The pilot announced that Vicki — a World War II veteran who served in the Army Nurse Corps — was on board. The plane erupted into applause and cheers, and the crew upgraded her to first class. A passenger slipped a note to Campbell, thanking her grandmother for her service.
“It meant so much to her, that she was just upset and excited and sad at the same time,” Campbell said.
It was one of the only times she saw her otherwise stoic grandmother cry, she said. Campbell hopes her grandmother finally understood how much her lifetime of sacrifices and service meant to others.
Adeline “Vicki” Vitolo Santoro died Sept. 17, 2018. She was 99 years old, just two months shy of her 100th birthday.
Born Nov. 19, 1918, to Emelia and Alfredo Vitolo, Mrs. Santoro immigrated to the United States from Italy as a toddler with her parents. Her family settled in Jeannette, where Mrs. Santoro graduated from Jeannette High School in 1936. She went on to receive her registered nurse certification at St. Francis Hospital in Pittsburgh in 1939.
She immediately joined the Army Nurse Corps as a second lieutenant, joining her two brothers who were already serving in the military.
“She led a life of service,” said her daughter, Patricia Diulus- Myers. “So she wanted to serve her country. Her entire life, she was devoted to other people.”
Mrs. Santoro was stationed at Fort Story in Virginia Beach, Letterman General Hospital in San Francisco and Quarry Heights in the Panama Canal Zone. That’s where she met her late husband, Vincent H. Santoro, who served in World War II and the Korean War. They had four children together, and the military family crisscrossed the country before settling in the Washington, D.C., area, Diulus-Myers said.
But Division Street in Jeannette was always home to Mrs. Santoro.
“That’s where she had her fondest memories,” Diulus-Myers said, adding that her mother valued her strong religious upbringing in the tight-knit community.
After leaving the Army Nurse Corps, Mrs. Santoro practiced nursing in Alexandria until retiring at age 70. She walked miles to and from work, sometimes detouring to attend Mass, in her white, leather nurse’s shoes every day, her son Vince Santoro said. She often joked that she retired too early.
“Any memory that I have of her is uplifting because she was a doer,” Santoro said. “You could always count on the fact that if she had an intention, you knew that it was going to get done.”
Mrs. Santoro volunteered at the 1968 Resurrection City in Washington, D.C., and in the emergency room at Inova Alexandria Hospital. She also worked at the Carpenter’s Shelter for the Homeless and as a volunteer for Alexandrians InVolved Ecumenically. Her children say that she never stopped moving, whether she was in the kitchen cooking an Italian feast, mowing the lawn or tending to her vegetables.

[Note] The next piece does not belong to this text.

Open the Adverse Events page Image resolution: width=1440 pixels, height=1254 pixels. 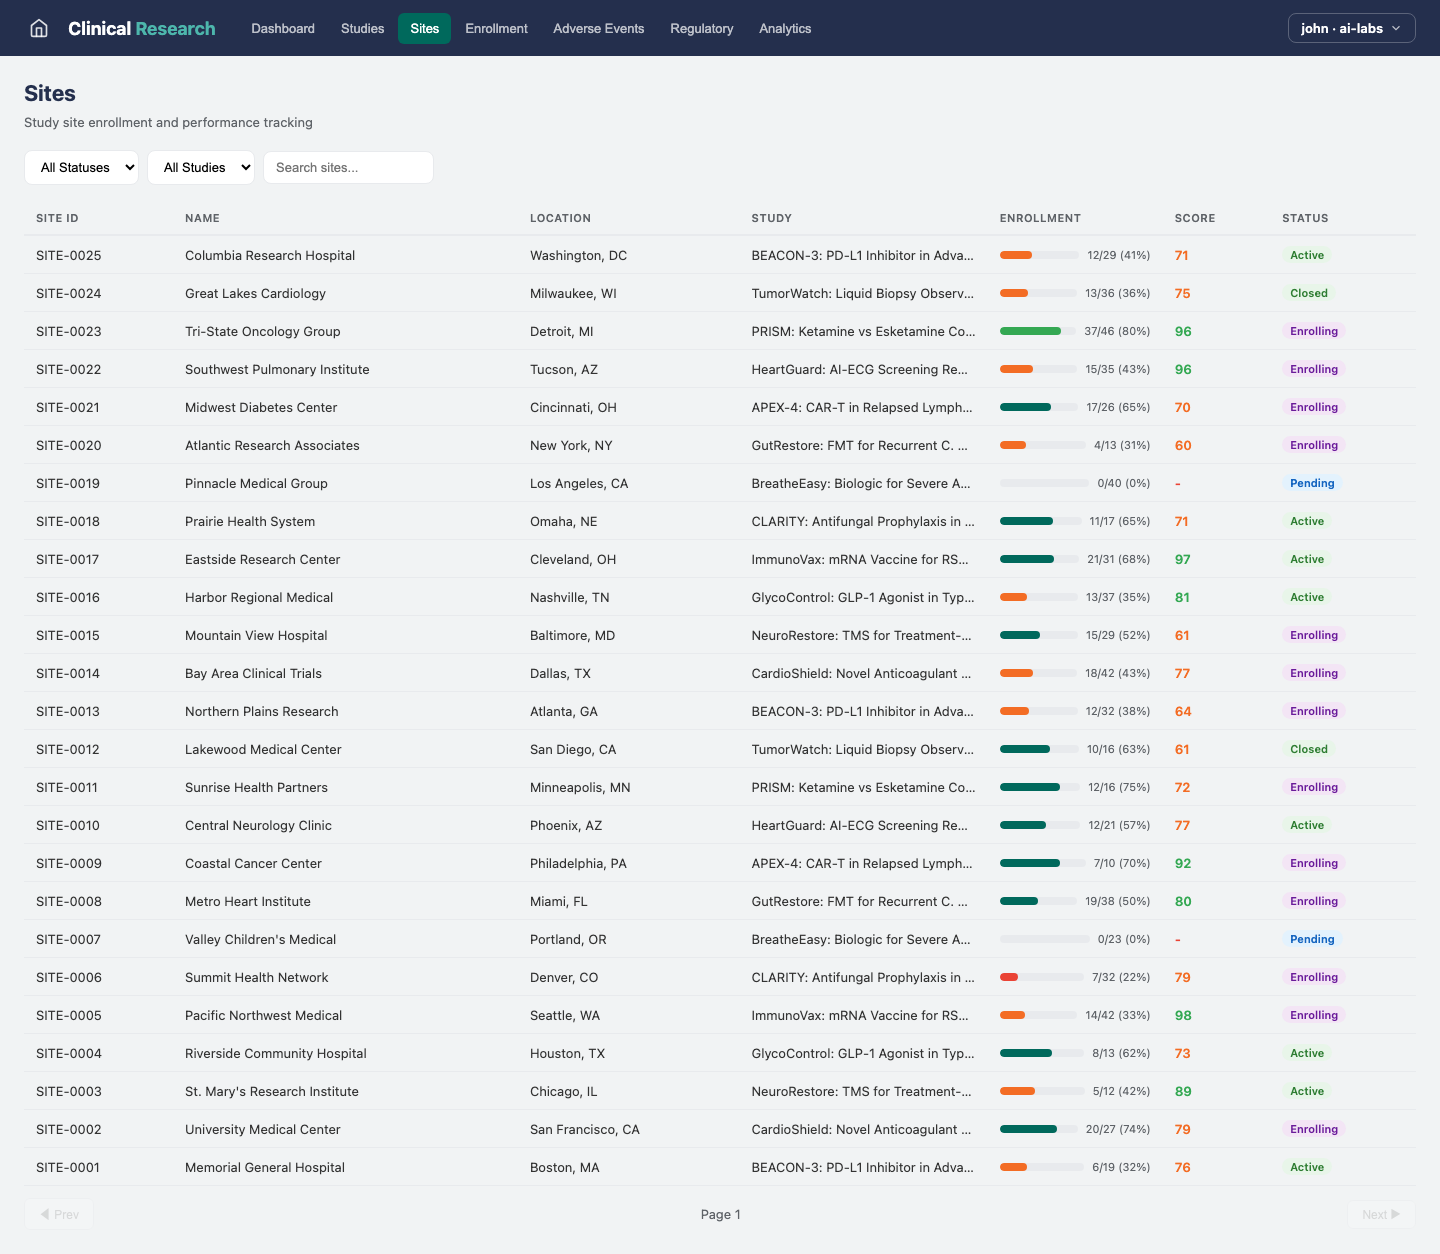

“She just never sat down, except maybe to crochet some afternoons for her grandkids,” Diulus-Myers said.
Through the age of 94, Mrs. Santoro led a line dancing class at Blessed Sacrament Church in Alexandria.
“If I could just have a fraction of the strength, morality and wonderful sense of humor, and religious fortitude that she had, I would be an immensely better person,” said Diulus-Myers.
Her story is included in the Women in Military Service for America Memorial in Washington, D.C.
Mrs. Santoro is survived by four children, Alfred P. Santoro of Redmond, Ore.; Patricia Diulus-Myers of Pittsburgh; Jacqueline R. Santoro of San Luis Obispo, Calif.; and Vincent H. Santoro Jr., of Nashville; five grandchildren; 12 great-grandchildren; and one great-great grandchild.
A funeral Mass will be celebrated at 10 a.m. Saturday at Ascension Church in Jeannette, followed by services at Blessed Sacrament Church in Alexandria, Va., with military honors and burial in Arlington National Cemetery. Arrangements were handled by John V. Graziano Funeral Home Inc. in Jeannette.
Memorials can be made in her memory to the Alzheimer’s Association.